Recopiez à l'identique les lignes allant de celle qui contient "Screen dimensions: 1406x732" jusqu'à celle qui contient "click(210, 497)", ces deux lignes comprises.

* * *

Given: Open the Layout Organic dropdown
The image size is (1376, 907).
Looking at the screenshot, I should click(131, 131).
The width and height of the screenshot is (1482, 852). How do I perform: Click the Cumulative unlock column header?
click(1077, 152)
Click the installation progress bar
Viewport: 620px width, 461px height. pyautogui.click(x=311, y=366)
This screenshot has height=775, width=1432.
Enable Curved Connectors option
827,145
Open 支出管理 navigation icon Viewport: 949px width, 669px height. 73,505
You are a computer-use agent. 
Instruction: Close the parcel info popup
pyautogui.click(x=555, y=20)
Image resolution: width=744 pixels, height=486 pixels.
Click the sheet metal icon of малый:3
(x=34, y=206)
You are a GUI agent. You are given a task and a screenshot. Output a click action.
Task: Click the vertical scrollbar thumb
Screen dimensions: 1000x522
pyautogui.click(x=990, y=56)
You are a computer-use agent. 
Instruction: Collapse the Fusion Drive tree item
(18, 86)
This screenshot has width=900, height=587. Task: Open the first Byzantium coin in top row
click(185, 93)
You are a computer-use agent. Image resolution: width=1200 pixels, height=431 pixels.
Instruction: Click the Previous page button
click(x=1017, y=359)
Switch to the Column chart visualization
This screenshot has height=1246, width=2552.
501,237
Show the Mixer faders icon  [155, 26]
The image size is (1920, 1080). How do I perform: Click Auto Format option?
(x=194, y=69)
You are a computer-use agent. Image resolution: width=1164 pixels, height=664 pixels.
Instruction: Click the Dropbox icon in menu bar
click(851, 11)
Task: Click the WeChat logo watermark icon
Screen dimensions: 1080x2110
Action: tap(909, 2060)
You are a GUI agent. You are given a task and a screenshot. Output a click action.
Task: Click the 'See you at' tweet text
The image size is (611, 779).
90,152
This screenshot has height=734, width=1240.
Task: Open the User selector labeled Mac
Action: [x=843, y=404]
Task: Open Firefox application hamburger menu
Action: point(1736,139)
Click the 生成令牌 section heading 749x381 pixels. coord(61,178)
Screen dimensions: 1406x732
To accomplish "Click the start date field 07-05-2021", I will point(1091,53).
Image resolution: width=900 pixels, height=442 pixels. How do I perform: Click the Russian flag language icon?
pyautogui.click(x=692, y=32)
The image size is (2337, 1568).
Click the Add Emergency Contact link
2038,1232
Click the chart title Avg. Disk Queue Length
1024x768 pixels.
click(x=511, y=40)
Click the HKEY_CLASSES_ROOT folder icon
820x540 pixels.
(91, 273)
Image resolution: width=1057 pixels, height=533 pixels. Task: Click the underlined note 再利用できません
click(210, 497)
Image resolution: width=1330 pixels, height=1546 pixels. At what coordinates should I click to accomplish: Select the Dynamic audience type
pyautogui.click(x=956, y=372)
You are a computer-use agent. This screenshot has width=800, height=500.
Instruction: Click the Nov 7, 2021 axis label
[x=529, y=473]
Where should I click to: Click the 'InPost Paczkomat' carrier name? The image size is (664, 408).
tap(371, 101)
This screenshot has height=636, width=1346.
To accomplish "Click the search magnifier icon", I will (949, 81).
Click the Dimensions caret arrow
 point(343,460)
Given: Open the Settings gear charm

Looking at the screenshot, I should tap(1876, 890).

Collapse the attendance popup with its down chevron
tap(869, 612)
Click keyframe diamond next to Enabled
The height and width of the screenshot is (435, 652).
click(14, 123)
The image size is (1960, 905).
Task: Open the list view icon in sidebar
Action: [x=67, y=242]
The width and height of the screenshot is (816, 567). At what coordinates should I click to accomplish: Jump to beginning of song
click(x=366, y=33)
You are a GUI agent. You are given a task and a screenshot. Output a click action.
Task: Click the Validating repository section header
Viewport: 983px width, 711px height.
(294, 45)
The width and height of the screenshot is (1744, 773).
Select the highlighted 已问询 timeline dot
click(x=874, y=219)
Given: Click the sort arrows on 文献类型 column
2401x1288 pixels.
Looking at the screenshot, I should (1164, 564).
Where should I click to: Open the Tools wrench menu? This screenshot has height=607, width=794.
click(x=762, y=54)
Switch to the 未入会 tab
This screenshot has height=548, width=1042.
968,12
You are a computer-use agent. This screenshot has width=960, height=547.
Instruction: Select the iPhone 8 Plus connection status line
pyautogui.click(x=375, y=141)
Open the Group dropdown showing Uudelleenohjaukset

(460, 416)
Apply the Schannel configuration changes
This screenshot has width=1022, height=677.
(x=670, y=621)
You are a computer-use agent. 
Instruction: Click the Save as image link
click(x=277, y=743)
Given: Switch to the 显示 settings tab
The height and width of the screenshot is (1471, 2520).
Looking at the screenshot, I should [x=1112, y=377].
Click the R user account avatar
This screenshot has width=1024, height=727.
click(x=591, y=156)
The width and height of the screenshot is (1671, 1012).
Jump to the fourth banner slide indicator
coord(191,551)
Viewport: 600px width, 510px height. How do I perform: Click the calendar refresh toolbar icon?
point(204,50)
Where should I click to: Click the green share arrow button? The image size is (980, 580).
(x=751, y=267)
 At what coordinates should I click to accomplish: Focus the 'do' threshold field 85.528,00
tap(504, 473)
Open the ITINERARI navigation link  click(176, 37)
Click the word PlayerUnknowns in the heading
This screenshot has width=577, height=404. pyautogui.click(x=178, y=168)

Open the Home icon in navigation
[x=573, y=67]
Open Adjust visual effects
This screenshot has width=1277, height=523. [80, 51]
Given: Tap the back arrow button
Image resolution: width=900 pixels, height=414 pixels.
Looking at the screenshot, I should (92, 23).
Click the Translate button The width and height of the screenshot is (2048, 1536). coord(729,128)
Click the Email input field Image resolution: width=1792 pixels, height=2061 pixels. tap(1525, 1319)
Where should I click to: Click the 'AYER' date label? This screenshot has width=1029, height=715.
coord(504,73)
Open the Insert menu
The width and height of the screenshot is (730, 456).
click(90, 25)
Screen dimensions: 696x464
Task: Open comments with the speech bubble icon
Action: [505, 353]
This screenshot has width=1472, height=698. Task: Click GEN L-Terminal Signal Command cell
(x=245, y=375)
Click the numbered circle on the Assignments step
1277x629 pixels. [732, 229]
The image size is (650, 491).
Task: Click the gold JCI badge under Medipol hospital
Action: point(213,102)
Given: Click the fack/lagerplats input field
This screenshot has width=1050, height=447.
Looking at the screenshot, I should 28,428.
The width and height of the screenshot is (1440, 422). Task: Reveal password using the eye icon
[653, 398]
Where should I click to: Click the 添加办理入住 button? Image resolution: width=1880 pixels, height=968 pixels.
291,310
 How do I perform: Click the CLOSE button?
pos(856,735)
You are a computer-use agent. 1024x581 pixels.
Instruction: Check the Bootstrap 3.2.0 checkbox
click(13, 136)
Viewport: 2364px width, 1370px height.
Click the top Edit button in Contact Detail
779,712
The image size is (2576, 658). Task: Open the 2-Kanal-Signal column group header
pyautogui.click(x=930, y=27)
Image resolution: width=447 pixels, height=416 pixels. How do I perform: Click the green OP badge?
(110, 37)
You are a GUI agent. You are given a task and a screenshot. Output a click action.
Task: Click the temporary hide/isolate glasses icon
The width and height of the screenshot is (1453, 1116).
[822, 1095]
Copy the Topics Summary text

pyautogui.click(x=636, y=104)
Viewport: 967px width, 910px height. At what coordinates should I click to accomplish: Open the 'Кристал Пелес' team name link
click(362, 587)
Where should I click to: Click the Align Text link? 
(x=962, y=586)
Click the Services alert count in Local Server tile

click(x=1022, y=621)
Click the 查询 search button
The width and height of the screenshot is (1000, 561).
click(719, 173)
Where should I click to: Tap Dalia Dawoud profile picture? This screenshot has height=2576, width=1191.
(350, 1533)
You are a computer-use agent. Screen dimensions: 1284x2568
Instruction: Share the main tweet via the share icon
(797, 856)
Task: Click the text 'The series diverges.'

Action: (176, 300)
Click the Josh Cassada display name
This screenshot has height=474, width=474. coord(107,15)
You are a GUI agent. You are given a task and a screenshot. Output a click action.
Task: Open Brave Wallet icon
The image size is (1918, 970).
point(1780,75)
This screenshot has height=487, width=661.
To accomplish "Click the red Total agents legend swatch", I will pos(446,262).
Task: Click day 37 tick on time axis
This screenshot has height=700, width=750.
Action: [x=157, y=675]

* * *

# RÉPONSE ATTENDUE:
Screen dimensions: 1406x732
To accomplish "Click the start date field 07-05-2021", I will point(1091,53).
Image resolution: width=900 pixels, height=442 pixels. How do I perform: Click the Russian flag language icon?
pyautogui.click(x=692, y=32)
The image size is (2337, 1568).
Click the Add Emergency Contact link
2038,1232
Click the chart title Avg. Disk Queue Length
1024x768 pixels.
click(x=511, y=40)
Click the HKEY_CLASSES_ROOT folder icon
820x540 pixels.
(91, 273)
Image resolution: width=1057 pixels, height=533 pixels. Task: Click the underlined note 再利用できません
click(210, 497)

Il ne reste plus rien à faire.